On Tuesday night, ABC1's Lateline revealed that a draft report by the Fair Work Ombudsman had found the church had wrongly classified employees as volunteers.
Law firm Slater and Gordon has also been looking into the claims and says under the Fair Work Act, those employees and ex-employees are owed large sums of money in wages, holiday pay, overtime and superannuation.
Slater and Gordon commercial litigation lawyer Steven Lewis says the firm has been investigating evidence from some of the church's former workers.
"We have undertaken an investigation into that and we've come to the conclusion that indeed they were employees and they're entitled to be paid wages, back wages and other entitlements including superannuation under the Fair Work Act," he said.
Only those who worked for the Church of Scientology in the last six years are eligible to participate in any class action due to the statute of limitations.
Mr Lewis says evidence that some workers were getting as little as $10 a week means back-pay claims could be substantial.
"Potentially it could be for very large sums of money," he said.
"In addition, the court has the authority under the Fair Work Act to impose a civil penalty in respect of each breach of the Act."
Jordan Anderson, who featured in the Four Corners program that led to the Fair Work ombudsman's inquiry, will be part of the class action.
Her mother Liz was one of the first people to talk to Slater and Gordon.
"This whole issue in relation to workplace relations has all come about because of Jordan's treatment in the Sea Organisation where she worked for years - 9:00 in the morning till 10:00 at night - with little or no time off on a gruelling schedule," she said.
"I was just driven because I knew that something was wrong. There is no way a person, a minor, should be treated like that." 'Inaccurate claims'
Lateline approached the Church of Scientology for an interview but they turned down the request, saying the church has said all it needs to in relation to the Fair Work ombudsman's draft findings.
In a statement, the church told the ABC that it rejects the "inaccurate claims made by a handful of embittered former members".
In an interview with ABC News on Wednesday, church spokeswoman Virginia Stewart compared their workers to volunteer fire fighters.
"For example, in Australia the rural fire brigade has over 75,000 volunteers around Australia," she said.
"These are people who very strongly feel about helping their community and it's the same with Scientology volunteers.
"We're doing work on drug rehabilitation and promoting human rights, so the majority of people who help our church actually work a job during the day and get paid a normal wage, and then they volunteer additional time for the church."
But Mr Lewis from Slater and Gordon says the workers were treated as employees.
"These people were forced to sign contracts.
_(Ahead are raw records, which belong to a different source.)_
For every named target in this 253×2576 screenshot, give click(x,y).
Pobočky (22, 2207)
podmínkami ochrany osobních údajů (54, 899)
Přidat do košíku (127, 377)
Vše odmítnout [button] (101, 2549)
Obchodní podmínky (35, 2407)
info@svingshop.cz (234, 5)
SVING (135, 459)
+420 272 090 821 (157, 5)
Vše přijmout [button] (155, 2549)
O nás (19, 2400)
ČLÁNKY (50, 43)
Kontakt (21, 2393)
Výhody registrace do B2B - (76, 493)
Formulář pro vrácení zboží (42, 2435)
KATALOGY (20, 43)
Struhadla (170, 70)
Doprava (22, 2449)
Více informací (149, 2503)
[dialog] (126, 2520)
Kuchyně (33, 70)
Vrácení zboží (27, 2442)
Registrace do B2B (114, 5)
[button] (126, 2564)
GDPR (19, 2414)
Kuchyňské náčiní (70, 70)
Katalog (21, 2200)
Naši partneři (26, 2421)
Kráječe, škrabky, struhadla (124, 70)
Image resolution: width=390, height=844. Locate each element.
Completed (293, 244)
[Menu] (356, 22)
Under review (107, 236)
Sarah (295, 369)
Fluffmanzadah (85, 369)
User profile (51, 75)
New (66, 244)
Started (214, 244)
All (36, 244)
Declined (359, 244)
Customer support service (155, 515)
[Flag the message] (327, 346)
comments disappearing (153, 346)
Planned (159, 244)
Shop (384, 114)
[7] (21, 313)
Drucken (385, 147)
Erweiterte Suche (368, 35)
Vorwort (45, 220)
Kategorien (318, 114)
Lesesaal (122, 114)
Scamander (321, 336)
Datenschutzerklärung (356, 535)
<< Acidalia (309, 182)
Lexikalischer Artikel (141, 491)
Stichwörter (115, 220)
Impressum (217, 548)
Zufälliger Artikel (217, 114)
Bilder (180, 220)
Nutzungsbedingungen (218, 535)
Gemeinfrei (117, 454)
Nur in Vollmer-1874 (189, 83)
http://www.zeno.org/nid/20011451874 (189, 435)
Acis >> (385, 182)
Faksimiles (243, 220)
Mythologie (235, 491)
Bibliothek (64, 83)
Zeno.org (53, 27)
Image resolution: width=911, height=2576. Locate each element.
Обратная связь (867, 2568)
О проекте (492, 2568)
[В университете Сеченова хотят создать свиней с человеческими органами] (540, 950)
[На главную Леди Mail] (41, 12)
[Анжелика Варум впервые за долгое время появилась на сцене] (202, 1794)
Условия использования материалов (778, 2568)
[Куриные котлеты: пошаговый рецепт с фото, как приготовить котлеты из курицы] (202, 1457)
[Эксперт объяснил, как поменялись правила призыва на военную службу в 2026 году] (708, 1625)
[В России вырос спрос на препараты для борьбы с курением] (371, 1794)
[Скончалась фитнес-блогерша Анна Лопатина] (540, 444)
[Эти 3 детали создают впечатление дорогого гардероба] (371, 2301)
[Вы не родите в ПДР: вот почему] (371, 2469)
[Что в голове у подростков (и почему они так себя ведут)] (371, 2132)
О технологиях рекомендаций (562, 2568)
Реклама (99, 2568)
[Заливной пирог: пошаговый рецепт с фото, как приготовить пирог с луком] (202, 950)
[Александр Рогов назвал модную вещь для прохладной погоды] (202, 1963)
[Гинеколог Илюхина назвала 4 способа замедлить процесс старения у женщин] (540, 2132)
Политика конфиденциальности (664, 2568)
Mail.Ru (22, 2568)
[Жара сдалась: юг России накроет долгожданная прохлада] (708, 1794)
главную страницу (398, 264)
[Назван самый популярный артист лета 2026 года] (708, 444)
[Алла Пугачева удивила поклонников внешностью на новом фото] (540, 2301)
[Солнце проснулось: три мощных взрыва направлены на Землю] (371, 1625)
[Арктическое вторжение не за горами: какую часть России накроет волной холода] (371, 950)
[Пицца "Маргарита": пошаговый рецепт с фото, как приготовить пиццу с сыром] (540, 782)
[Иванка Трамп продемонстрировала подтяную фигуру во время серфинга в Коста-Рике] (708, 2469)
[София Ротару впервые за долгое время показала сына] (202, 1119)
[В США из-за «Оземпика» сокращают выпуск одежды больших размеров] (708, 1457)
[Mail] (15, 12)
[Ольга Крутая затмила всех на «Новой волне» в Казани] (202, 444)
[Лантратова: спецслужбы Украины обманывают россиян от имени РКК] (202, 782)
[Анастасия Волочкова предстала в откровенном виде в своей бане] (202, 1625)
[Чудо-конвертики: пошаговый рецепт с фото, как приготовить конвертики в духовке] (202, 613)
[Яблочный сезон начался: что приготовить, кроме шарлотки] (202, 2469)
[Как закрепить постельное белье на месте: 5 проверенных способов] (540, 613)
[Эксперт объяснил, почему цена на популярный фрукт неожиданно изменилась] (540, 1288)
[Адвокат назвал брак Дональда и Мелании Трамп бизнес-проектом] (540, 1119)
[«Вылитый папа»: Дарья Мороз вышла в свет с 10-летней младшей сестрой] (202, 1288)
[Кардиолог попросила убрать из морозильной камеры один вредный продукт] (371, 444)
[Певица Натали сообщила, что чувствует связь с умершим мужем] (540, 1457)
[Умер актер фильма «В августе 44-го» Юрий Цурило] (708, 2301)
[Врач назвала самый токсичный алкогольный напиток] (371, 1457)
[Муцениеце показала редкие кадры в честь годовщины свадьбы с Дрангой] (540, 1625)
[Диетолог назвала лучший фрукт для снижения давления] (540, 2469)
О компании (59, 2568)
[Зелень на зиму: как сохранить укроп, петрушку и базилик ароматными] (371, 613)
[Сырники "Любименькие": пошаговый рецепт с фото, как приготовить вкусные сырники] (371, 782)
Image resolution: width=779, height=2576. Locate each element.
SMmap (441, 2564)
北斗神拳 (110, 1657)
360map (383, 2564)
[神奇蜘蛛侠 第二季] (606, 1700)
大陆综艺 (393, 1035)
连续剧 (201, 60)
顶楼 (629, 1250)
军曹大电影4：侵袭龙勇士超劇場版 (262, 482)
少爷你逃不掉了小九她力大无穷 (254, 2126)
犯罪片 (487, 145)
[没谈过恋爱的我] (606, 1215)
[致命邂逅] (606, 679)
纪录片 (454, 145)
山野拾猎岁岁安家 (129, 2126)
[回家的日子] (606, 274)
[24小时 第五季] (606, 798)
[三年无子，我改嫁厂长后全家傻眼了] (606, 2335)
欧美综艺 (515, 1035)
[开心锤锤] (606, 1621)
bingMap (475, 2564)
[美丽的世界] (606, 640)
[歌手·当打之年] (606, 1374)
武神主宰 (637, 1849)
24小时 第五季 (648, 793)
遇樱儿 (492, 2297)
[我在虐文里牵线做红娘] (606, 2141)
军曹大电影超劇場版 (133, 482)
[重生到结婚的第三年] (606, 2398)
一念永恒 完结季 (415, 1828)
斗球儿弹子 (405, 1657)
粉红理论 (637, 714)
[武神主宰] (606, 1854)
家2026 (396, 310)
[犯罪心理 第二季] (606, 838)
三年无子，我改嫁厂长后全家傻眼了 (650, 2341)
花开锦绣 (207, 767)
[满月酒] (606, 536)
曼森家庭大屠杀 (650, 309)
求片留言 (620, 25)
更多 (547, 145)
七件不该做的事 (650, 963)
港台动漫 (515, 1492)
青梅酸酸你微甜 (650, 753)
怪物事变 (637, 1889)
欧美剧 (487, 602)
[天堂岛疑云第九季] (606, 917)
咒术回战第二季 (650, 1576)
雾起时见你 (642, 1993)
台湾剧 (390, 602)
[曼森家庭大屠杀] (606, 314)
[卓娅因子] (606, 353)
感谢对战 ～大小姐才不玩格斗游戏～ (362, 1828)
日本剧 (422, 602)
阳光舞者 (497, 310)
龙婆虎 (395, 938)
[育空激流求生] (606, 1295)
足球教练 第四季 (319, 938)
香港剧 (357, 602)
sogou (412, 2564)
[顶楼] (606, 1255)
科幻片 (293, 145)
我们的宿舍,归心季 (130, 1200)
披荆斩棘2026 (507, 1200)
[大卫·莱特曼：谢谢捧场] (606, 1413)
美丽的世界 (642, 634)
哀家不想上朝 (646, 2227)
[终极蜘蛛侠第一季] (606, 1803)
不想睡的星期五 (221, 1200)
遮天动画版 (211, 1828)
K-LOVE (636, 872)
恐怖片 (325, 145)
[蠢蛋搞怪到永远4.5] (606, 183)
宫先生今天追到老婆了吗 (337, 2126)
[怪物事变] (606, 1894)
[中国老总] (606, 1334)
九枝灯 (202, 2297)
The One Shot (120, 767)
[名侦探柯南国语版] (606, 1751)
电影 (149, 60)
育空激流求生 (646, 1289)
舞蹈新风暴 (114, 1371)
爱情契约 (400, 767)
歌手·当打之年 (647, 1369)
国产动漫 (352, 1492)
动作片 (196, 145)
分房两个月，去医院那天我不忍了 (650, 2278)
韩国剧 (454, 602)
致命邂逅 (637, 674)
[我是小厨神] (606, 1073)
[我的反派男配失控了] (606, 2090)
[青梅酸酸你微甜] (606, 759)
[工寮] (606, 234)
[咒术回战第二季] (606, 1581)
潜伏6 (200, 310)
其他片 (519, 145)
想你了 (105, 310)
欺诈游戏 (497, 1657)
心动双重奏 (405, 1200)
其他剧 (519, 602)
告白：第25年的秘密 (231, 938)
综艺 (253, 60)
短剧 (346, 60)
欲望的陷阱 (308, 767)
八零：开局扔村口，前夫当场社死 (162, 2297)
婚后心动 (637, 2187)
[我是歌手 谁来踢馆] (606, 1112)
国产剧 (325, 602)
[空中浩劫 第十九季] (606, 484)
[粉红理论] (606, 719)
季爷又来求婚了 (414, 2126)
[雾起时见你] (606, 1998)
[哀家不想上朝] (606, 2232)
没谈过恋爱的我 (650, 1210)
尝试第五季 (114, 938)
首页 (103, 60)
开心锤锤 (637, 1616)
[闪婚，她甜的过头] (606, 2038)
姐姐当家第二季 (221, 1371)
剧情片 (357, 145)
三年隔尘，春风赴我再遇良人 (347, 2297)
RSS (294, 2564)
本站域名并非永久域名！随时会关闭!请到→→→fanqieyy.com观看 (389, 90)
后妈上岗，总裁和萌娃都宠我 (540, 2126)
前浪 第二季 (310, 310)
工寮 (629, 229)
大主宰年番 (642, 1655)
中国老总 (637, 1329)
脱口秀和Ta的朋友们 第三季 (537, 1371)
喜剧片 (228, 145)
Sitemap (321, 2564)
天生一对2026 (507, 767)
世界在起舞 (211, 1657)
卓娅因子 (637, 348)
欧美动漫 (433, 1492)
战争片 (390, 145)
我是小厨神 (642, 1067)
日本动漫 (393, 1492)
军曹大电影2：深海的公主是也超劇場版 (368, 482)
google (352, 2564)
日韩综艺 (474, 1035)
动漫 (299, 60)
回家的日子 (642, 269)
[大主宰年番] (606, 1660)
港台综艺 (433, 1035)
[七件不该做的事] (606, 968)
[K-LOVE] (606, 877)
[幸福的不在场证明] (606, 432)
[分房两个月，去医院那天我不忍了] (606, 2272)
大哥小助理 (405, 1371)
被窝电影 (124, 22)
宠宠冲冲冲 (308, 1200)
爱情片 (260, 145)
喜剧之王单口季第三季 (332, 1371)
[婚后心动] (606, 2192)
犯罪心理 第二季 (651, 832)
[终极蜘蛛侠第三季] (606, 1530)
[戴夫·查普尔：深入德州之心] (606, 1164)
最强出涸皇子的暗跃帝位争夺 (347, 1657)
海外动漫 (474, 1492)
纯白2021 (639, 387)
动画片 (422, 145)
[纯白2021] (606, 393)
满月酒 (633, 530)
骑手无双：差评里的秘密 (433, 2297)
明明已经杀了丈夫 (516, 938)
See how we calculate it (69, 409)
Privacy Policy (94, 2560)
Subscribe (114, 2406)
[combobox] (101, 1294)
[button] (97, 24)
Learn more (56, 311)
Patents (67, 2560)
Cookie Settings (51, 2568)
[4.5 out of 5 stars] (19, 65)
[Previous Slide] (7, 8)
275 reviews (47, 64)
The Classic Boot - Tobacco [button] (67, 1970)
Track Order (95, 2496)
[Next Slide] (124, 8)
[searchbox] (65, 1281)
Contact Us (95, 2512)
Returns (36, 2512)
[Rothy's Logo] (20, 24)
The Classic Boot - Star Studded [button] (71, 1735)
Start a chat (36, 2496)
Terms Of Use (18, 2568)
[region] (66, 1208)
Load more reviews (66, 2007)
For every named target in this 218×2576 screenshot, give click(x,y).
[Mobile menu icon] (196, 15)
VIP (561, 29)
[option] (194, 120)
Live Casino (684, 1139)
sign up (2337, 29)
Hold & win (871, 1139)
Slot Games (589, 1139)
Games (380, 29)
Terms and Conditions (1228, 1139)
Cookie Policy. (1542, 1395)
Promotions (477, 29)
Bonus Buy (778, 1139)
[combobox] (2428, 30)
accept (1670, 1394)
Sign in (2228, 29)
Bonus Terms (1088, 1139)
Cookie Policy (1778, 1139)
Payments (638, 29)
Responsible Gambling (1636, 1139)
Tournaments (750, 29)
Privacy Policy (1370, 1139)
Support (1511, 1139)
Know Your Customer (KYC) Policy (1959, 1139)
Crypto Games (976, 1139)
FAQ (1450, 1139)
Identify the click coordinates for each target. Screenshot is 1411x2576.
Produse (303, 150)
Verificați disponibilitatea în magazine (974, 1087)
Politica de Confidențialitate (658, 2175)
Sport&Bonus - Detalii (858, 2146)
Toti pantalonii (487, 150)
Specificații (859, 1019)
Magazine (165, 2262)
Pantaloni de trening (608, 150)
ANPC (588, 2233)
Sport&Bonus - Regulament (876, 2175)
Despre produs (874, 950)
The contracts refer to them in many instances as employees," he said.
"They were given pay slips, they were given group certificates; all the documentation points to the fact they were employees and they weren't paid the minimum wage.
"These people were employees and have rights under the law."
Lateline understands the Fair Work ombudsman's final report into to the Church of Scientology will be released to the complainants and the church on Friday.